Reuters
U.S. Federal Reserve Chairman Ben Bernanke
If the stock market reaction is any indicator, the early reviews of Ben Bernanke's latest scheme to juice the economy, "Operation Twist," are negative. At 1 p.m. ET, the Dow Jones industrial average was down nearly 360 points.
Deciphering investor psychology is never straightforward, and particularly so recently, when there are so many potential reasons for fear and panic: our amazingly dysfunctional U.S. Congress, the ongoing European drama, and the steady drumbeat of negative economic indicators. But today's tremors can be tied to the Fed's announcements on Wednesday fairly easily.
The statement released by the Federal Open Market Committee was the most downbeat of the entire year to date. After months of telling us that the slowdown was caused by temporary factors that would ameliorate before the end of the year, the Fed was forced to acknowledge that there are "significant downside risks to the economic outlook."

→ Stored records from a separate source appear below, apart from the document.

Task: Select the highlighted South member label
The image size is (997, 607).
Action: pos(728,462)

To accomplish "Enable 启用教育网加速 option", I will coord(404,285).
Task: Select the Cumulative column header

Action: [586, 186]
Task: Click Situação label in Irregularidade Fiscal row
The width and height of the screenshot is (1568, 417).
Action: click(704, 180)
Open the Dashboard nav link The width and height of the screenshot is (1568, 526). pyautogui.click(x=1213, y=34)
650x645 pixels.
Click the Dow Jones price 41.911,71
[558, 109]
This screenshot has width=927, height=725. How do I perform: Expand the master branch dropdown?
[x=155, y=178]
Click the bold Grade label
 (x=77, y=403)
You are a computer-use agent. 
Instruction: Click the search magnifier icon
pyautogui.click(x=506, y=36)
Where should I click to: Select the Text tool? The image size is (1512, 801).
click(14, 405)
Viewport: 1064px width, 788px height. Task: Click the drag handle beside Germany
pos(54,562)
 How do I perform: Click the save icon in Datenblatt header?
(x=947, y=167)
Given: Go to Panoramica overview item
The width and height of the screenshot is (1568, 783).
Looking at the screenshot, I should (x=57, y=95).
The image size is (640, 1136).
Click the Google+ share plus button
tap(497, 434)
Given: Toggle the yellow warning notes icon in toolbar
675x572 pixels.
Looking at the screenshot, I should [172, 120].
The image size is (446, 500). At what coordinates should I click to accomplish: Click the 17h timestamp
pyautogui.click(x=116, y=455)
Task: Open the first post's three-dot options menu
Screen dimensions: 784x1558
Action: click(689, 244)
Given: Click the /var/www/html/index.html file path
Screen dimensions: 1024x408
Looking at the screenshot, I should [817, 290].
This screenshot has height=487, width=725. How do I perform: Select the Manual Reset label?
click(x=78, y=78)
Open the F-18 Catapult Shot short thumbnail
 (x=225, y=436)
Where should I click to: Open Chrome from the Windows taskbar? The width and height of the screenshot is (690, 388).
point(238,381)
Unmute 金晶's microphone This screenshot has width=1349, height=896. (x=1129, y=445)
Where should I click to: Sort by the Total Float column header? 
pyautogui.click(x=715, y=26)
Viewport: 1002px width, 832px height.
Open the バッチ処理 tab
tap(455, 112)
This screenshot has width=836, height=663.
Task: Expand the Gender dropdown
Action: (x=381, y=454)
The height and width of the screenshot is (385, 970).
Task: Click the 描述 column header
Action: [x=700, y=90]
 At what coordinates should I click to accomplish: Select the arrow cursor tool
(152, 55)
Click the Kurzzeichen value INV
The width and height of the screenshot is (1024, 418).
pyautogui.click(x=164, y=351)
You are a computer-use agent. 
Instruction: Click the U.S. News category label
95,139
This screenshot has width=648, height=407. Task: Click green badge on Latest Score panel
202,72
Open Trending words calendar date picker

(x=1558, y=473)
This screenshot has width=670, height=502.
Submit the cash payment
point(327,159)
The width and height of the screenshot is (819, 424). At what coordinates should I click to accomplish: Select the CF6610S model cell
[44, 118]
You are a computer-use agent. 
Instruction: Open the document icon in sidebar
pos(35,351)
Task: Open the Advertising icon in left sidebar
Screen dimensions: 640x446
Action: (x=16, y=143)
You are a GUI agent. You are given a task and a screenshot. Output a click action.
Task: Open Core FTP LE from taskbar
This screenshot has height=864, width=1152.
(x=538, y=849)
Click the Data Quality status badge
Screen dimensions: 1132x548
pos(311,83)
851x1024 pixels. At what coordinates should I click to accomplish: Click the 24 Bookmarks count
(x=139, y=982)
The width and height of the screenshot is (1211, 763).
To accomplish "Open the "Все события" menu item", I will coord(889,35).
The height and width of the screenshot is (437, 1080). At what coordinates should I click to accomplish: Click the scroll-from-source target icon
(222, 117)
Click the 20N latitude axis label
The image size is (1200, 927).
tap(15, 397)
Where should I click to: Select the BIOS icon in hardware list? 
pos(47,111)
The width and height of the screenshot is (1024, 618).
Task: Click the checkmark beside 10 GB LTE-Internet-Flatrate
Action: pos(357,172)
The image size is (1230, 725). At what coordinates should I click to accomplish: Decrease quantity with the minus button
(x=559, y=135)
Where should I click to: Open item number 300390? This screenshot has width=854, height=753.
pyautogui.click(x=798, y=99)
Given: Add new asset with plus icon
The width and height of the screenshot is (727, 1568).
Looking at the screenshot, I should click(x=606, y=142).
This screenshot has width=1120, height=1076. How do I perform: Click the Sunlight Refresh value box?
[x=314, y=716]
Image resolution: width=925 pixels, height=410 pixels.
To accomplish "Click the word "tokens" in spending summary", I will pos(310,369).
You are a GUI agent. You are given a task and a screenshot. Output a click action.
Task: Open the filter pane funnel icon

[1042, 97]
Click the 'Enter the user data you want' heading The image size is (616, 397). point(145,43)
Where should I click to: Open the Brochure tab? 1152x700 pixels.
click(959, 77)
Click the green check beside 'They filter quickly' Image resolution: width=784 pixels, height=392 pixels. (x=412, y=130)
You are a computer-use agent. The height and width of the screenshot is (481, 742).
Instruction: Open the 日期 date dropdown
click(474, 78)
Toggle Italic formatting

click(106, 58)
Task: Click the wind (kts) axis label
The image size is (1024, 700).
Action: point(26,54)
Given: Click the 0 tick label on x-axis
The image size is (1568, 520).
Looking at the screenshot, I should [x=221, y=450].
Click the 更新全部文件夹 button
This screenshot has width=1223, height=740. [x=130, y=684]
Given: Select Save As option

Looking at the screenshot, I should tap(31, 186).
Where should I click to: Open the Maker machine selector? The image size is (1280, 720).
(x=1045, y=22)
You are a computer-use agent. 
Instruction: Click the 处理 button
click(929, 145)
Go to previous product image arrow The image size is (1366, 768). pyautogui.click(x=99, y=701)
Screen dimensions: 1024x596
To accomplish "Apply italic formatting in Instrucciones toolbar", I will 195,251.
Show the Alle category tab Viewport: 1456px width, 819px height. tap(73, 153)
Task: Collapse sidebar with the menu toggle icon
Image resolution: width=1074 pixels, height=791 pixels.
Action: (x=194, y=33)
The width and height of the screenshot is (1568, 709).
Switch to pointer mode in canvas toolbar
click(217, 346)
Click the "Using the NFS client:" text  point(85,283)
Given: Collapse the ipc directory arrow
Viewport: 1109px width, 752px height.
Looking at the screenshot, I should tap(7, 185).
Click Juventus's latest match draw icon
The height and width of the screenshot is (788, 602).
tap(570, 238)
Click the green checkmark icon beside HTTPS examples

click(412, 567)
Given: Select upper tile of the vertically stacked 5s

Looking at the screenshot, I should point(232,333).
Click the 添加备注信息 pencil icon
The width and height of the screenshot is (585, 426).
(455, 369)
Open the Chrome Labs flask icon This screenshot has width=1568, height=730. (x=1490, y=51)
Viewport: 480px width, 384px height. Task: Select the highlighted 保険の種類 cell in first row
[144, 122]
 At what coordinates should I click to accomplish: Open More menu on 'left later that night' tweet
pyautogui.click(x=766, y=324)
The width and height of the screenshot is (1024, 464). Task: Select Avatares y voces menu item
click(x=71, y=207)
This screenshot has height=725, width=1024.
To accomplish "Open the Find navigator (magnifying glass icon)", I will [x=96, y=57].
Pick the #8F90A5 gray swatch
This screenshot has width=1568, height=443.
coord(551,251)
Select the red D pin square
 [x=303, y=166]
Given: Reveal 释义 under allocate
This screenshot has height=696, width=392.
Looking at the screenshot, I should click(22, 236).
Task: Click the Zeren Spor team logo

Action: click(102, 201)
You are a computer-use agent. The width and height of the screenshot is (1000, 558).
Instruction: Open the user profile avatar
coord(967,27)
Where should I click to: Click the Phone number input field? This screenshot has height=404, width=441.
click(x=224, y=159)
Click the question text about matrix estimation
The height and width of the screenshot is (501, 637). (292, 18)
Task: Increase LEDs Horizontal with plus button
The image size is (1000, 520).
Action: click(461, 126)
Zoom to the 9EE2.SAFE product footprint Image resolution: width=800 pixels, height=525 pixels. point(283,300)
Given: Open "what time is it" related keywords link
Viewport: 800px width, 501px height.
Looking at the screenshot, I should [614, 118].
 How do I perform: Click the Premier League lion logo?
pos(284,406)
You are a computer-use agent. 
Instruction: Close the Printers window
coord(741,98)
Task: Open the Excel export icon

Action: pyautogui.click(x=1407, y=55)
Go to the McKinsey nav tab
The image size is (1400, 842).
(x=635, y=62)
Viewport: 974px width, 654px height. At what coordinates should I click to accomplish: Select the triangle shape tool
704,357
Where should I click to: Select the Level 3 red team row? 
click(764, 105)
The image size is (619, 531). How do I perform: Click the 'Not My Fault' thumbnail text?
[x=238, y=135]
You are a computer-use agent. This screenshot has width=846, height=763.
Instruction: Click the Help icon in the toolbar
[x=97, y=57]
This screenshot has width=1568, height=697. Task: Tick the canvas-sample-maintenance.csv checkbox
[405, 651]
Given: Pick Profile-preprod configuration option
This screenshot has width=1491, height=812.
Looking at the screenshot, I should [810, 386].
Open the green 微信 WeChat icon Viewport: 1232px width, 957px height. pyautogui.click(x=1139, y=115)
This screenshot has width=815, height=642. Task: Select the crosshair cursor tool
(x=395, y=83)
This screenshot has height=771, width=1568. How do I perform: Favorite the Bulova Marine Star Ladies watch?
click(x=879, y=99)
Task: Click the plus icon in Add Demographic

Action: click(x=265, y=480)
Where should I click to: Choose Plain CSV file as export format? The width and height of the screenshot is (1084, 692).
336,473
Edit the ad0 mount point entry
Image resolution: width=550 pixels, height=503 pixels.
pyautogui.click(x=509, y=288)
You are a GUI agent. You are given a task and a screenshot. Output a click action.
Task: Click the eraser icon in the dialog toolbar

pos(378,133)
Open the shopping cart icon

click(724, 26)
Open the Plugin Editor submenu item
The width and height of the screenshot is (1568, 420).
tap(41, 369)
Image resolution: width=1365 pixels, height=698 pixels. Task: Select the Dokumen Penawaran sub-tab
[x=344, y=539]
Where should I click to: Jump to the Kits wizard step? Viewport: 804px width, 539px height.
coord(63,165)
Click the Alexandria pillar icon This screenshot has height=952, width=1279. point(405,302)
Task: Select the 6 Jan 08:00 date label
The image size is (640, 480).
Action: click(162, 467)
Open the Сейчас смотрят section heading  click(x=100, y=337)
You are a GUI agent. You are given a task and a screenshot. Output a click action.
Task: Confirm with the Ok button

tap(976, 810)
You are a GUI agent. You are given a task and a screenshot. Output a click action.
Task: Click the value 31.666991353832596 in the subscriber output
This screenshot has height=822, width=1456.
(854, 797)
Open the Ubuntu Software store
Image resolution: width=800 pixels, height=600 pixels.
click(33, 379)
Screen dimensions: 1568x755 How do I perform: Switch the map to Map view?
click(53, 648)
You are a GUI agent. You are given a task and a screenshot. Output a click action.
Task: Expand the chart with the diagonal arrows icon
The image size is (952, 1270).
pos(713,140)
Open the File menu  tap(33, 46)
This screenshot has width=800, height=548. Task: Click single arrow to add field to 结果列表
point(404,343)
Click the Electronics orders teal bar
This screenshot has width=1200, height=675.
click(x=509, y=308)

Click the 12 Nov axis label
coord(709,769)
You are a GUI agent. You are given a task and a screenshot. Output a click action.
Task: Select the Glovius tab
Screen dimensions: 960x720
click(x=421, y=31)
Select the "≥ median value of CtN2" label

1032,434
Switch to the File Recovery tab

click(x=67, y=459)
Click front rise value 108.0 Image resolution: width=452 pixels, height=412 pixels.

So the Fed took action, and while the steps it unveiled were more aggressive than most people expected, and certainly constituted a rebuke to GOP congressional leaders who were telling it not to do anything, the strategy isn't going to be enough to make a significant difference. That's a downer: When you acknowledge seriously deteriorating conditions but take insufficient action to address them, you inject more fear into the markets.
So what exactly did the Fed do? What is Operation Twist?
There are two key elements.
First, the Fed announced that, over the next nine months, it would sell $400 billion worth of short-term government securities and buy $400 billion worth of long-term government securities. This doesn't change the overall Fed balance sheet, so it can't be caricatured as "printing money." But what it does do is change the average length of duration of the securities that the Fed is holding.
And that, in turn, means that there will be fewer long-term securities available on the open market for other investors to buy. Scarcity will increase demand, and in consequence, the yields on those bonds -- the interest rates that the U.S. government has to offer to attract buyers -- will fall. This will effectively lower borrowing costs throughout the entire country. And theoretically, that should stimulate economic activity.
Second, the Fed announced that it would reinvest the cash from expiring mortgage-backed securities into new mortgage-backed securities. This represents a reversal of the Fed's previous strategy, which was to allow its huge portfolio of mortgage-backed securities to gradually shrink. The result of this reversal should be downward pressure on mortgage interest rates, which would, again theoretically, result in an upsurge in refinancing and a boost to the housing market.
Economists generally agree that these moves will have some impact. The problem is that they just don't expect it to be very large. Borrowing costs are already very low, but gunshy banks just aren't willing to make loans, no matter how cheap the cost of capital. The main problem afflicting the U.S. economy is a massive shortfall of demand, and tinkering at the margins with interest rates isn't going to change much. As Paul Krugman pithily put it, the Fed's action is like "using a water pistol to stop a charging rhino."
However, the fact that the Fed felt compelled to make these moves, even after receiving a letter from the Republican congressional leadership demanding that it take no "extraordinary interventions" in the economy, and in the context of Republican presidential candidates declaring that such intervention is "treason," is all the proof we need that the U.S. economy is in trouble.
What the Fed announced yesterday is hardly "treason," by any sane interpretation. One could even argue that it doesn't measure up to the level of "extraordinary."
But it's also not enough to cure what ails us, and that's why markets are plummeting.